Roch Hart is the first and only fine furniture maker in our stable, but he also has a pretty awesome day job. As the owner of New Mexico Jeep Tours, Hart takes visitors on rugged expeditions across a 20,000 acre private ranch between Santa Fe and Albuquerque. The property is home to wild horses and numerous petroglyphs left behind by ancient Pueblo cultures.
We first met Hart through the image sharing website Flickr, where he posts stunning photographs from his adventures. We had no idea that he was also a master craftsman until he reached out to us. Not long after, a big red jeep full of beautiful hand-carved benches appeared outside the gallery. When we saw how good Hart’s work looked in our Southwestern art room, we knew it was a perfect match.
It didn’t take long to realize that Hart’s adventurous occupation and his impressive hobby were connected. As chronicled in previous posts, many of his works feature symbols from the petroglyphs he discovers on the ranch. The ancient marks are part of a complex language, and their meanings are partly lost to history. Luckily, Hart is a passionate detective. We asked him to show us some of his photos and tell the stories of petroglyphs that have inspired his work.
Take it away, Roch:
New Mexico state flag, and a cross from Roch’s pie chest ‘The Way‘
In petroglyphs, the same symbol can hold multiple meanings. Take for example the Zia symbol on our state flag. Our European or Western paradigms might lead us to interpret the Zia as a simple, decorative depiction of the sun, but in the Pueblo culture these symbols were a communication form rather than an art form. The circle of the Zia represents the circle of life. The four rays radiating from the circle represent many different things: the four directions, the seasons, the elements or even four stages in a person’s life. In the Pueblo culture, the four is a sacred number. I have found petroglyphs with faces whose mouths are in a square shape, perhaps speaking of the fours.

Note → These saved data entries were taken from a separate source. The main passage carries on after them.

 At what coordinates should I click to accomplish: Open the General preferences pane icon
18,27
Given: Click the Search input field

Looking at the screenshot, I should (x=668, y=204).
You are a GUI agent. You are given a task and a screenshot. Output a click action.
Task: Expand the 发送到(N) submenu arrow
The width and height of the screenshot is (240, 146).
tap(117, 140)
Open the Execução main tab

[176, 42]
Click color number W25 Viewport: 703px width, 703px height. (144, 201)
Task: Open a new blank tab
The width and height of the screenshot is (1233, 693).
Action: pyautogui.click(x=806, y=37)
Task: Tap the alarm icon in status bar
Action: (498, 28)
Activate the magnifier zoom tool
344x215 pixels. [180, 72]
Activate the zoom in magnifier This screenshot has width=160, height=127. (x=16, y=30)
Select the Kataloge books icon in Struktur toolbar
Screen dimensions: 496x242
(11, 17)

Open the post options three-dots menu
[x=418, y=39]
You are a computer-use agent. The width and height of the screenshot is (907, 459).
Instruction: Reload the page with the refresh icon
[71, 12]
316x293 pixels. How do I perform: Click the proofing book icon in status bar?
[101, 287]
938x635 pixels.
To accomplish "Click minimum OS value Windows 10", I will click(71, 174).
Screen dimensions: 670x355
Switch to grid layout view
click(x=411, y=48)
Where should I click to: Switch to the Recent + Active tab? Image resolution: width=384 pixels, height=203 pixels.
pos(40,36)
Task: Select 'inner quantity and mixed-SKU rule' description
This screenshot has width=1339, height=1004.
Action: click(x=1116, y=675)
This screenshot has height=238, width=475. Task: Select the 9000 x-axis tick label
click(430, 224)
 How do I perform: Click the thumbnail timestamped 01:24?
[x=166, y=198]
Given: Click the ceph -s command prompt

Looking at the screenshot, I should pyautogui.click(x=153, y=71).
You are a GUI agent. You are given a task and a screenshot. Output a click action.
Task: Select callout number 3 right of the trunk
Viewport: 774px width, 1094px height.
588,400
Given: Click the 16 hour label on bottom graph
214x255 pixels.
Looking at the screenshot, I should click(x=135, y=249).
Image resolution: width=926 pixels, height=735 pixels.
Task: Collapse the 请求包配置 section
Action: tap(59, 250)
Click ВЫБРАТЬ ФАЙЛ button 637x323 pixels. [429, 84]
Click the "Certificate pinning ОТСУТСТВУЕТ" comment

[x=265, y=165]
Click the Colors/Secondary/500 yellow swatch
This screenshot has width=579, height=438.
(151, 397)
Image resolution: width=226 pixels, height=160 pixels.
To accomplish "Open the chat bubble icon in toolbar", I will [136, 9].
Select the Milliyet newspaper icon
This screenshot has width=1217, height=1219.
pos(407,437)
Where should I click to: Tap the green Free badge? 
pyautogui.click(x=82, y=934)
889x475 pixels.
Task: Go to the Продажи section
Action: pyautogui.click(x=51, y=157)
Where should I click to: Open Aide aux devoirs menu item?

Roch Hart with New Mexico petroglyphs, a similar design on Hart’s pie safe ‘The Way‘
Sometimes petroglyphs mimic the lines and rhythms of nature. I’ve been told by a trusted, unnamed native source that the triangular petroglyphs in the photo above represent mountains. The straight lines below the mountains may represent mesas, and below that is a mark that resembles a body of water. This could be a map of sorts. Not far from this petroglyph, there is a small pond with a view of mesas and the Jemez Mountains. On my latest pie safe, ‘The Way‘, I carved a similar pattern to represent mountains.
In the world of petroglyphs there is a common theme of anthropomorphism (I really just like saying that word). Humans will sometimes take on the form of an animal, insect, or warrior shield. In the simple petroglyph above, a circled cross with a head and eyes represents a Shield Warrior. If we were still doing petroglyphs, this one could have represented me during my days as a cop. As you can see, this little guy also has the cross in his shield, representing the fours or ‘the way.’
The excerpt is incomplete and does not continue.